_Activity_.
Every line containing "will" should be copied out. Go through the entries and find them.

----

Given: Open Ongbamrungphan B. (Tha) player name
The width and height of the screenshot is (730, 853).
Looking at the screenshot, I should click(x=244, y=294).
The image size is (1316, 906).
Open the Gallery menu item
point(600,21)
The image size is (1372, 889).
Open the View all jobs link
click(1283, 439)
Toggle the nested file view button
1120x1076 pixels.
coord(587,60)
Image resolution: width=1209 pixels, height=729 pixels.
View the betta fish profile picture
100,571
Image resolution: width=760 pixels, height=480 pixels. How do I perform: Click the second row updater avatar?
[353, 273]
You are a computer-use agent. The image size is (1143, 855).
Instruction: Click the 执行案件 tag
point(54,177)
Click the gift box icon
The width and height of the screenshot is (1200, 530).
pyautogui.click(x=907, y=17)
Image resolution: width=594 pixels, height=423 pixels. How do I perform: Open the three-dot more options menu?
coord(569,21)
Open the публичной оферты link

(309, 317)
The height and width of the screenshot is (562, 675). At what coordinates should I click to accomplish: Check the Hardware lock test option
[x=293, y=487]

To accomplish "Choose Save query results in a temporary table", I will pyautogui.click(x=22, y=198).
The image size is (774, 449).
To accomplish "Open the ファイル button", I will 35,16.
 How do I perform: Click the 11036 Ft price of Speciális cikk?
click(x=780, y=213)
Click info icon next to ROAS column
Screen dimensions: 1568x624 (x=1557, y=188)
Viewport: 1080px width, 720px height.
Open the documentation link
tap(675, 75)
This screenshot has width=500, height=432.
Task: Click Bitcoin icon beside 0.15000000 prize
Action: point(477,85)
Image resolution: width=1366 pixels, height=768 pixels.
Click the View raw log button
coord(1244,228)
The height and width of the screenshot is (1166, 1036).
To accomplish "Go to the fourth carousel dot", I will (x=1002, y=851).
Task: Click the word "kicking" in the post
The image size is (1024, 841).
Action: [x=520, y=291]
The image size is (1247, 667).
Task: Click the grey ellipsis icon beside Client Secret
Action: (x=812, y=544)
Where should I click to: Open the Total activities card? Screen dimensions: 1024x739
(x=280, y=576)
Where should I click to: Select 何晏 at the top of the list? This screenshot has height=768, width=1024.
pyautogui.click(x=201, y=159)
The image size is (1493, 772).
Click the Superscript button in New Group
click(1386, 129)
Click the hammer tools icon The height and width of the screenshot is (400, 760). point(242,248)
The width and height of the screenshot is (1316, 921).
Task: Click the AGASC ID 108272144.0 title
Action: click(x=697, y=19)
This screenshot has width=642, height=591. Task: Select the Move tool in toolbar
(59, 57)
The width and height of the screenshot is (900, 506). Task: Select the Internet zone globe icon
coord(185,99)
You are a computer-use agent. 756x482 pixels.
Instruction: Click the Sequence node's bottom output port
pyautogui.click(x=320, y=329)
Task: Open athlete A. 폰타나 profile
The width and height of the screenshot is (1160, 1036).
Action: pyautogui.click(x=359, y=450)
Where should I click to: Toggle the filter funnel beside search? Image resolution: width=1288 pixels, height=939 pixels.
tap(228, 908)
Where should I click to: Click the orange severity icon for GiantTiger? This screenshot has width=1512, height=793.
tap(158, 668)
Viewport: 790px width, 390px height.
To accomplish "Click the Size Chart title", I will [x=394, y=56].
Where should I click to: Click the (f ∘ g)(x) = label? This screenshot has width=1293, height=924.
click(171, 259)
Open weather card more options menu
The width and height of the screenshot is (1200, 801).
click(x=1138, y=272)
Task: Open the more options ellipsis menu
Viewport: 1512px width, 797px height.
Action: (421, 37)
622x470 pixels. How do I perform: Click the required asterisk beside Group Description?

----

_Response_.
To accomplish "Choose Save query results in a temporary table", I will pyautogui.click(x=22, y=198).
To accomplish "Open the ファイル button", I will 35,16.
To accomplish "Go to the fourth carousel dot", I will (x=1002, y=851).
To accomplish "Click the Size Chart title", I will [x=394, y=56].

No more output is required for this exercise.